◆ **EXERCISES**
a: In the article on functional health chiropractic care, why is conventional care poorly suited to complex and chronic concerns? Answer in one to three sentences.
b: Decide whether each statement agrees with the article on functional health chiropractic care. Answer yes or no and quote the deciding words. (i) The article says the common picture of a chiropractor is wrong. (ii) At the clinic, chiropractic care is one part of a larger model. (iii) The article criticizes the clinicians who provide conventional care.
c: Continue the article on functional health chiropractic care from its final sentence.

When most people picture a chiropractor, they imagine one thing: someone who twists, pops, or cracks a sore back into place. That picture is not wrong, but it captures only a sliver of what is possible, and it misses the part that matters most. At Omega Functional Health in Wheat Ridge, chiropractic care is not the whole approach. It is one tool inside a larger, connected model that also draws on functional neurology and functional medicine, all guided by a way of systems-level thinking.
For people across Wheat Ridge, Denver, Arvada, Lakewood, Littleton, Highlands Ranch and the surrounding communities who are trying to understand what a functional health chiropractor in Wheat Ridge actually does, this article explains how these three disciplines fit together, why we use gentle instrument-based adjusting rather than manual twisting, and why this integrated, whole-system lens reaches concerns that a single-discipline or symptom-by-symptom approach often cannot.
The Limits of Looking at One Thing at a Time
To understand why an integrated approach matters, it helps to start with the gap it is designed to fill.
Conventional care, including the standard pediatric and primary care model, is built primarily to screen for disease, manage acute illness, and deliver preventive care inside a very short appointment window. It does many of those things well. What it is not designed to do is sit with the slow, interconnected, root-cause questions that complex and chronic concerns require. None of this is a criticism of the clinicians themselves, who are skilled and caring. The limitation is structural, built into the time and the design of the visit.

◆ **MATERIAL SHOWN**
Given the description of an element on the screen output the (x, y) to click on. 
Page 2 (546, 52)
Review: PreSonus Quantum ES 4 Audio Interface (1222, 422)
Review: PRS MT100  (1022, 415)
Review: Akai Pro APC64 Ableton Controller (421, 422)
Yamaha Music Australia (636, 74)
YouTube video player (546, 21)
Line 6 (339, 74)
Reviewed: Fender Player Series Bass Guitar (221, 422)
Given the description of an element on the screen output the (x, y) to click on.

◆ **WRITTEN RESPONSES**
a: Conventional care is built mainly to screen for disease, manage acute illness and deliver preventive care inside a very short appointment window. It is not designed to work through the slow, interconnected, root-cause questions that complex and chronic concerns require. The limitation is structural, built into the time and the design of the visit.

b:
(i) No: "That picture is not wrong, but it captures only a sliver of what is possible"
(ii) Yes: "It is one tool inside a larger, connected model that also draws on functional neurology and functional medicine"
(iii) No: "None of this is a criticism of the clinicians themselves, who are skilled and caring."

c:
Two patterns tend to follow from that structure. The first is that care becomes very diagnosis-driven. The goal of a typical visit is to fit a set of symptoms to a recognizable label, and once the label is assigned, the work is largely done. A diagnosis is genuinely useful. It opens doors to services and support. But a diagnosis is a description of a pattern of symptoms. It does not explain the mechanism underneath them, and it does not tell you which systems in the body or nervous system are actually struggling.
The second pattern is compartmentalization. The conventional model tends to examine systems in separate boxes. The spine and joints are a musculoskeletal question. Behavior is a psychology question. Digestion is a gastroenterology question. Nutrition is a brief checklist. Each gets handled in its own lane, often by a different provider, and the connections between them fall through the gaps. But in a living, developing person, these systems are not separate. They are in constant communication, and they influence one another continuously. A model that examines them one at a time, in isolation, can miss the pattern that only becomes visible when you look at the whole.
Systems-level thinking is the alternative. It starts from the assumption that the body is an interconnected whole, that symptoms appearing in different places are often branches of the same root, and that the most useful question is frequently not which single symptom to silence, but which system underneath the symptoms needs attention.
Three Disciplines, One Connected Model
Our approach brings together three disciplines that are usually offered separately. Each answers a different question about the same person, and the power comes from using them together rather than in isolation.
Functional neurology asks how the nervous system is developing, communicating, and coordinating. It looks at how the brain and body are wired together, how movement, balance, reflexes, coordination, and sensory processing are functioning, and where in the nervous system signals may be inefficient or out of sync.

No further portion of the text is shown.